Recently, I paid a bill, and I was supposed to get $10 in change back. And the waiter brought me a $10 bill in change. Really? Seriously. No $5 bill and five $1 bills? Now, ok, I know, maybe there wasn't enough change in the register. But then, shouldn't that be accounted for as well, where there's a way for them to get additional small bills? In this case, I was planning to leave $2 as tip. I had a couple $20 bills on me, a $5 bill, one $1 bill, and my newly acquired $10 bill. That's it. I wasn't going to leave $5 as tip, so I just left the dollar as tip. It's less than I wanted to leave, but since the waiter didn't really do all that much for me, it didn't really bother me to leave just $1. I mean, I could have asked for change, but really, that was stupid. Doesn't EVERYONE know, and shouldn't EVERYONE in food service like that know, not to give back a single $10 bill as change, precisely because chances are the patron isn't going to leave a large bill as tip if they have nothing else, and it's more likely that they'll leave less if they don't have the right bills in their possession?

Now, I don't know why I know about the whole change thing. I've only worked food service once in my life, and it wasn't really a tip thing, so I just gave change at the register. Maybe it's just something I've heard. Maybe I heard that all wait being staff was taught to give change that way. I guess that doesn't happen anymore.

5 comments:

Tim Castro said...

I almost always pay my restaurant tab and tip by credit card, so I generally don't run into this. (And yes, I know the wait staff would prefer cash, but I try to save the cash in my wallet for small purchases or places that don't take credit cards.)

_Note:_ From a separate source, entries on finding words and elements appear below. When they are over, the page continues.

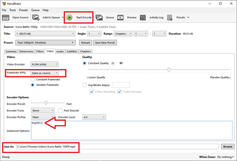Screen dimensions: 237x161
Task: Click the Add to Queue image icon
Action: [36, 17]
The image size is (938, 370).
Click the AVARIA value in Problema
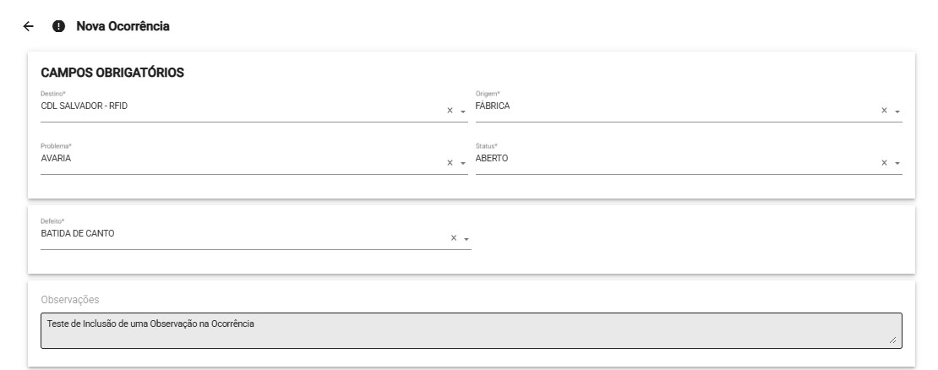tap(56, 158)
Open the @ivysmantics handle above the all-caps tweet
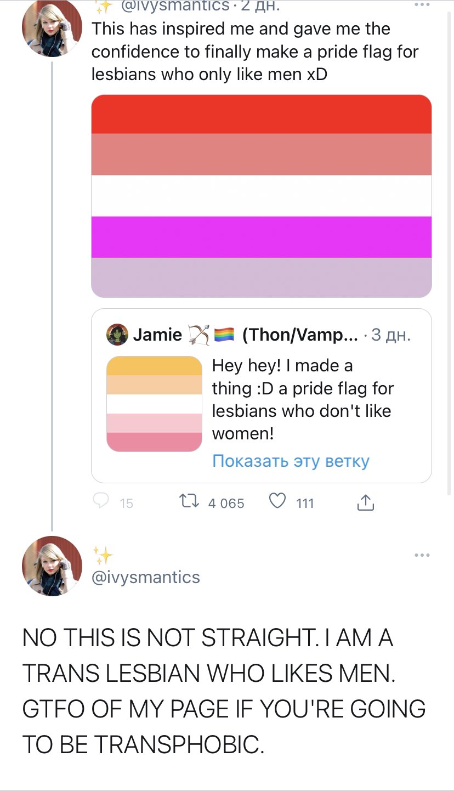Screen dimensions: 454x791 146,577
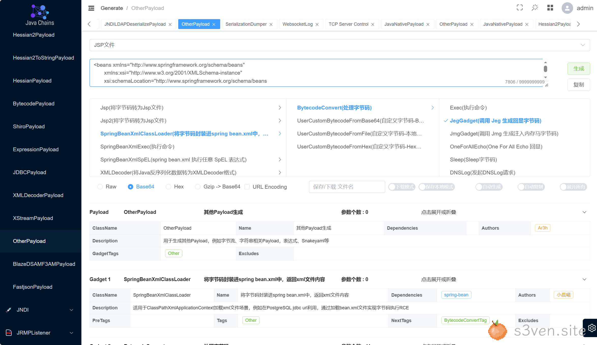Image resolution: width=597 pixels, height=345 pixels.
Task: Toggle the 下载模式 switch
Action: [x=402, y=187]
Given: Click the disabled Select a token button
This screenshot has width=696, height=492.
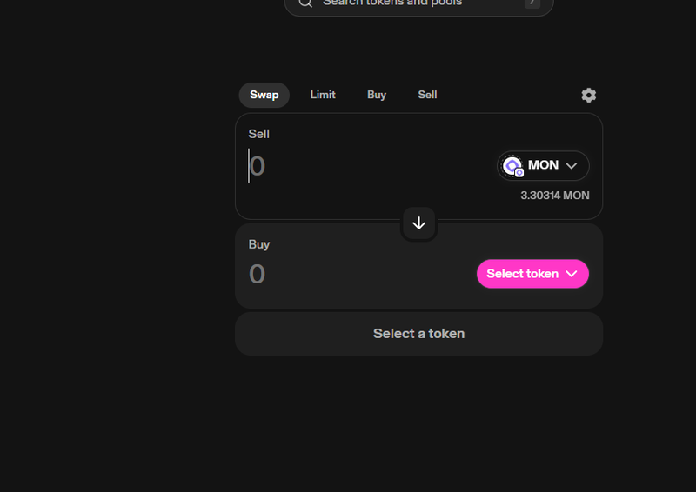Looking at the screenshot, I should coord(418,334).
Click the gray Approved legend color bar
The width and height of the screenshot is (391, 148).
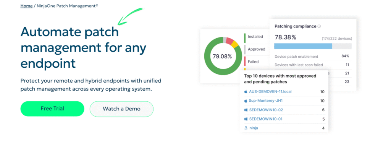[245, 50]
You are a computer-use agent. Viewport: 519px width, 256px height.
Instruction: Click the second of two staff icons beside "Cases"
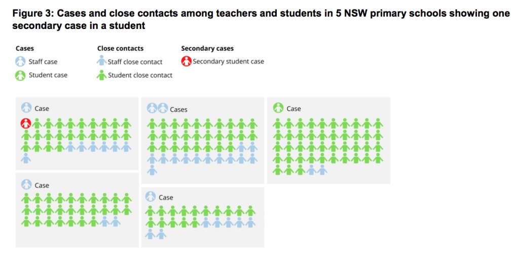162,108
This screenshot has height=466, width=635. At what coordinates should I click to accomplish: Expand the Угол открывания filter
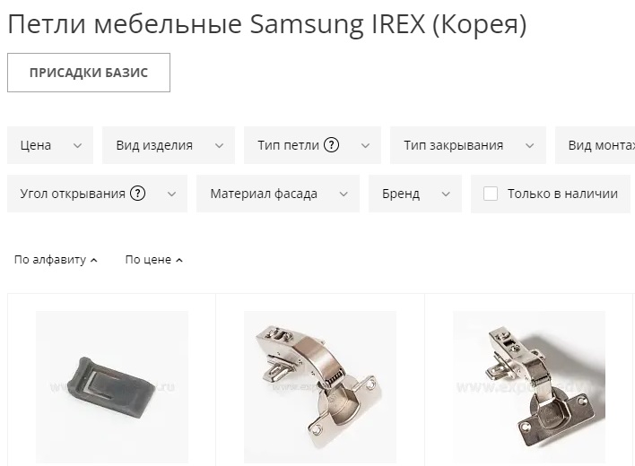[97, 194]
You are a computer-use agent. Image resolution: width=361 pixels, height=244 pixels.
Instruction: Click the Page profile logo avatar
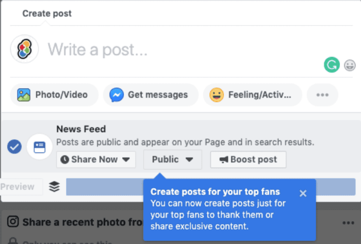pos(24,50)
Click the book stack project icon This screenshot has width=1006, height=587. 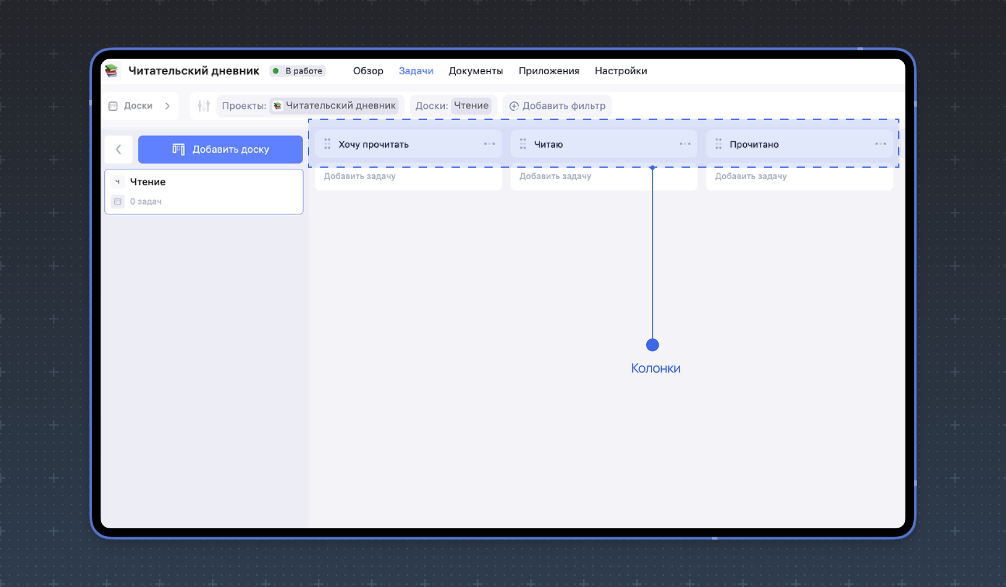point(111,71)
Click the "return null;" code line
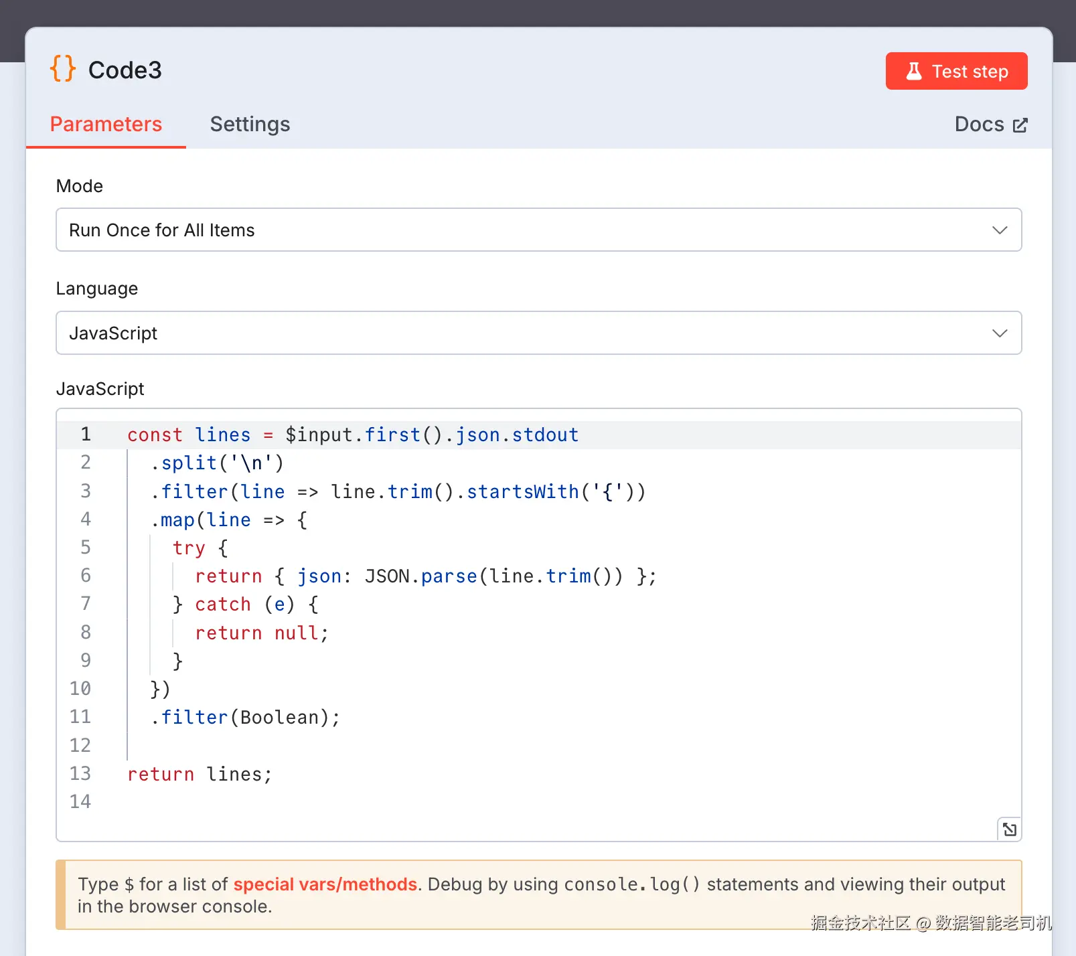Image resolution: width=1076 pixels, height=956 pixels. (x=261, y=633)
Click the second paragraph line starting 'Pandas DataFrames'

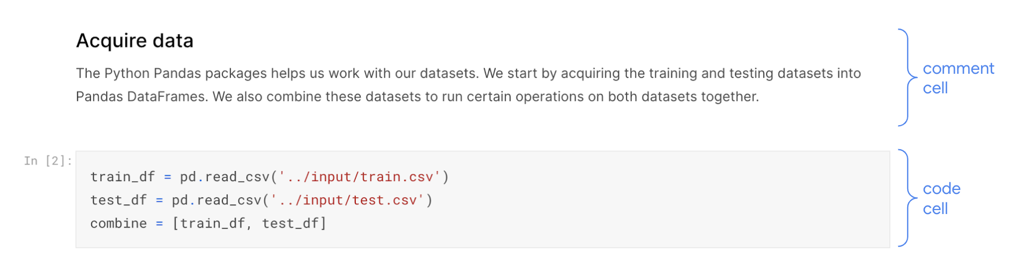(x=417, y=97)
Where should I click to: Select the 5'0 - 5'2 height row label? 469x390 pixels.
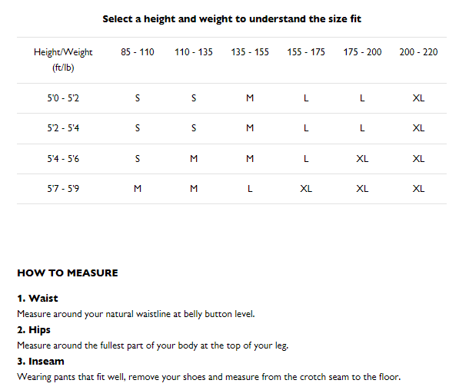(63, 98)
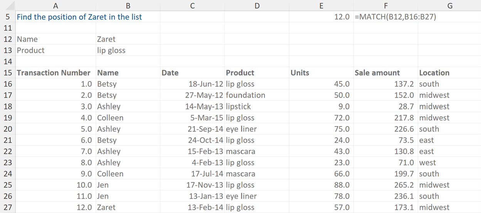481x213 pixels.
Task: Click column G header
Action: click(x=449, y=5)
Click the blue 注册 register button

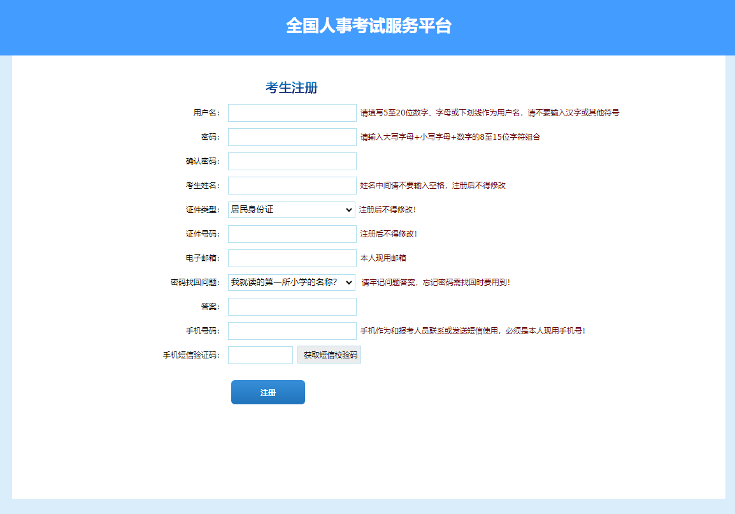pyautogui.click(x=268, y=392)
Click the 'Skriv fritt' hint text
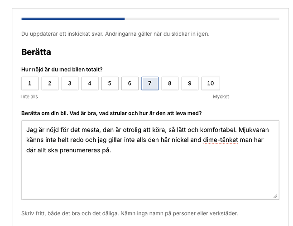The height and width of the screenshot is (226, 293). (130, 213)
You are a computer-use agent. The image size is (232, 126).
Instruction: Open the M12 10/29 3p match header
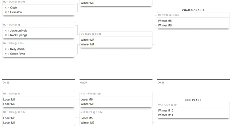[167, 105]
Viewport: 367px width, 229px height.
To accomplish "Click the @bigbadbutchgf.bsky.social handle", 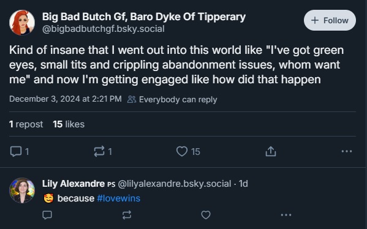I will [103, 29].
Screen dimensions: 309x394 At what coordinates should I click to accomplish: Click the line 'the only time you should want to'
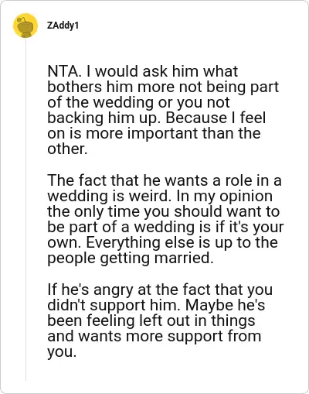pyautogui.click(x=164, y=211)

The few times where we specifically needed to break down large bills for tips (e.g., a large group from the office was going out for lunch), the only option was sending someone over to the cashier to break down all the "Yuppie Food Stamps" (i.e., $20 bills from the ATM).

Sherry said...

I'm going kinda on the same line as Tim. Although I prefer to tip in cash, I guess that the restaurant industry is getting so used to people paying their tip on their cards that they don't train their wait staff/cashiers to properly give out change for a tip. The smarter people should figure it out, though: if you want to ensure a proper tip when you are paid in cash, give the patron the proper bills. It irritates me when I have to ask for change for the big bill they just gave me. What? Did you think that THIS was your tip? You do think highly of yourself, don't you?

Cindy said...

I can see the point that the two of you are making, but the places where I've had this issue are places that aren't that expensive, so the tab is going to come to $10 - $15 per person at most. For that amount, I tend to not want to use a credit card. From the business I can see in the restaurant, most people pay in cash, not so much credit card, and they are small businesses. Maybe that's the problem? Because it's a small business, they don't actually train their staff, whereas a larger corporation might?

Or maybe they're not thinking of their tips? Or maybe because it's a small business, they're not thinking about having change on hand? I don't know, it just frustrates me when it happens.

Anonymous said...

We have had that happen to us a lot lately. My husband thinks it's the waiter(ess)'s way to force a larger tip. It's annoying to say the least and usually lends to a smaller tip.

Tim Castro said...

After kicking this around a little more, I'm thinking that the cashiers are trained to make change using the largest bills. The restaurants intentionally want to keep as many small bills as possible. After all, you can't give $4 in change if all you have is a till full of $5s and $10s.